> [EXTRACTED TEXT]
Start

Residual standard error: 1.966 on 94 degrees of freedom
F-statistic: 1.893 on 5 and 94 DF,  p-value: 0.1028

We then just combine them by lm2list():

full_model2 <- lm2list(model2_m1,
                       model2_m2,
                       model2_y)
full_model2

The models:
m1 ~ x + c1 + c2
m2 ~ m1 + x + c1 + c2
y ~ m1 + m2 + x + c1 + c2

The indirect effects can be computed and tested in exactly the same way:

ind2_12 <- indirect_effect(x = "x",
                           y = "y",
                           m = c("m1", "m2"),
                           fit = full_model2,
                           boot_ci = TRUE,
                           R = 5000,
                           seed = 3456)
ind2_1 <- indirect_effect(x = "x",
                          y = "y",
                          m = "m1",
                          fit = full_model2,
                          boot_ci = TRUE,
                          R = 5000,
                          seed = 3456)
ind2_2 <- indirect_effect(x = "x",
                          y = "y",
                          m = "m2",
                          fit = full_model2,
                          boot_ci = TRUE,
                          R = 5000,
                          seed = 3456)

This is the result:

ind2_12

== Indirect Effect  ==
                                       
 Path:               x -> m1 -> m2 -> y
 Indirect Effect:    0.180             
 95.0% Bootstrap CI: [0.032 to 0.385]  

Computation Formula:
  (b.m1~x)*(b.m2~m1)*(b.y~m2)
Computation:
  (0.82244)*(0.42078)*(0.52077)

Percentile confidence interval formed by nonparametric bootstrapping
with 5000 bootstrap samples.

Coefficients of Component Paths:
  Path Coefficient
  m1~x       0.822
 m2~m1       0.421
  y~m2       0.521
ind2_1

== Indirect Effect  ==
                                       
 Path:               x -> m1 -> y      
 Indirect Effect:    -0.358            
 95.0% Bootstrap CI: [-0.704 to -0.018]

Computation Formula:
  (b.m1~x)*(b.y~m1)

End

> [STATED EXERCISE 1] In the indirect effect output, rewrite the passage from "This is the" to "(b.m1~x)*(b.m2~m1)*(b.y~m2)", replacing "Bootstrap" with "Percentile".
> [STATED EXERCISE 2] In the indirect effect output, what indirect effect is reported for the path x -> m1 -> m2 -> y?

> [RAW DATA]
Start

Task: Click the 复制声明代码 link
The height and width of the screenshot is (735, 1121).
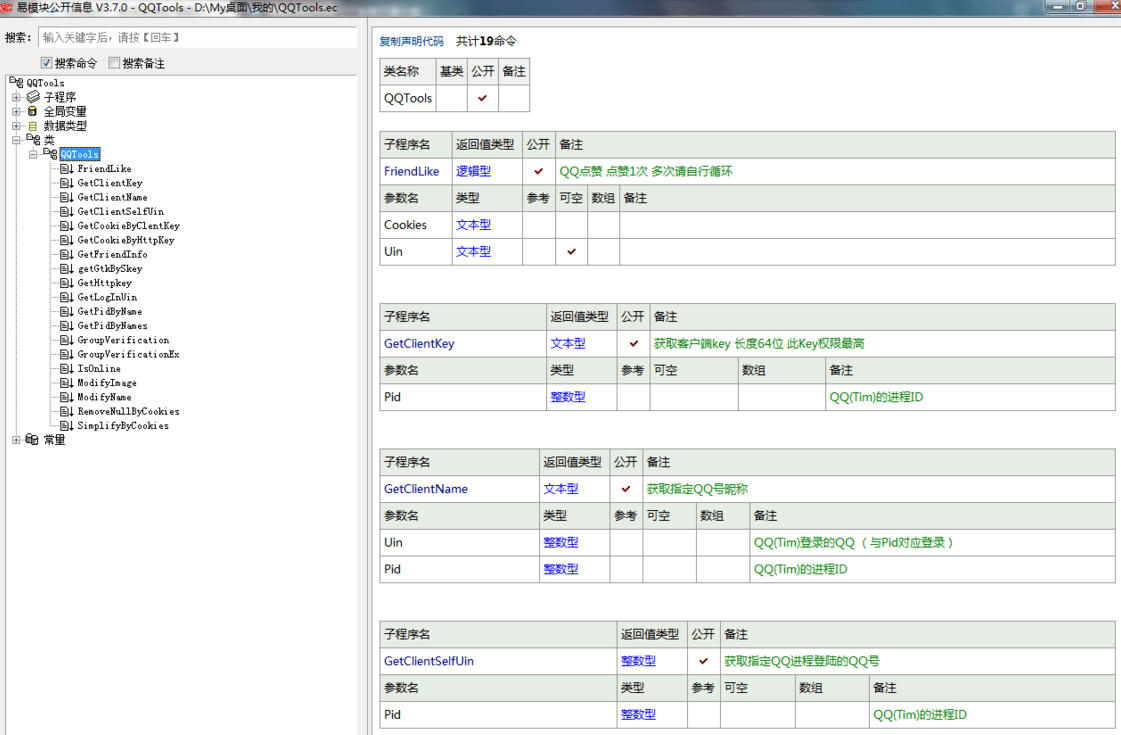Action: [411, 41]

End

> [TASK RESULT 1]
This is the result:

ind2_12

== Indirect Effect  ==
                                       
 Path:               x -> m1 -> m2 -> y
 Indirect Effect:    0.180             
 95.0% Percentile CI: [0.032 to 0.385]  

Computation Formula:
  (b.m1~x)*(b.m2~m1)*(b.y~m2)

> [TASK RESULT 2] 0.180